They Made Me a Criminal is a 1939 American crime-drama film directed by Busby Berkeley and starring John Garfield, Claude Rains, and The Dead End Kids. It is a remake of the film The Life of Jimmy Dolan (1933). The film later was featured in an episode of Cinema Insomnia. Portions of the film were shot in the Coachella Valley, California.

== Plot ==
Johnnie Bradfield is a southpaw world champion boxer falsely accused of murder, after his manager strikes and accidentally kills a reporter who plans to report on Bradfield's confession that he is not really a teetotaler devoted to his mother, but a drinker and high-liver. At his manager's advice, Bradfield disappears and is presumed dead. The manager steals Bradfield's money and girlfriend and flees; they were the only witnesses who could have exonerated him, but they die in an automobile accident, pursued by the police.
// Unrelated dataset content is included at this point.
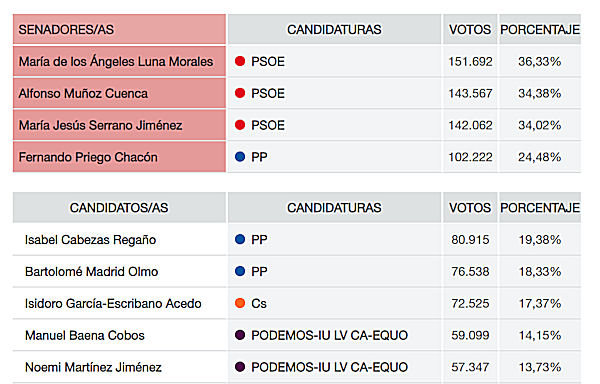Screen dimensions: 600x384
Task: Click the CANDIDATURAS header in the top table
Action: coord(334,29)
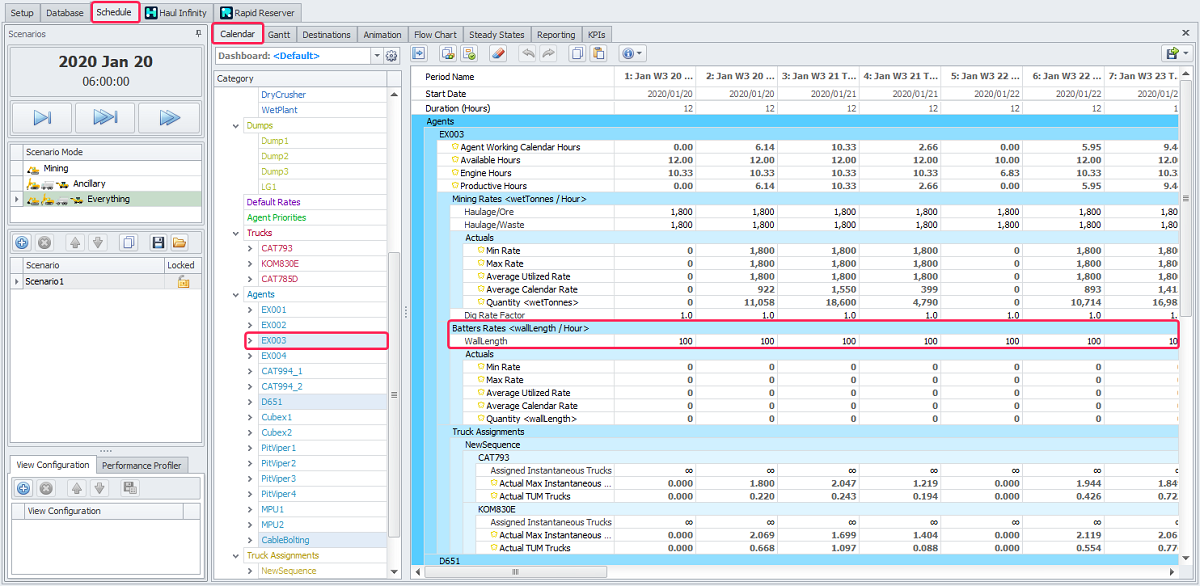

Detective Monty Phelan, a coroner living under a cloud because he once mistakenly sent someone to the electric chair, believes that Johnnie is still alive and hasn't given up on searching for him. Johnnie, meanwhile, is hiding out on the feisty Grandma Rafferty's farm in Arizona. There, he meets with some juvenile delinquents, who are under the guardianship of Tommy's sister Peggy.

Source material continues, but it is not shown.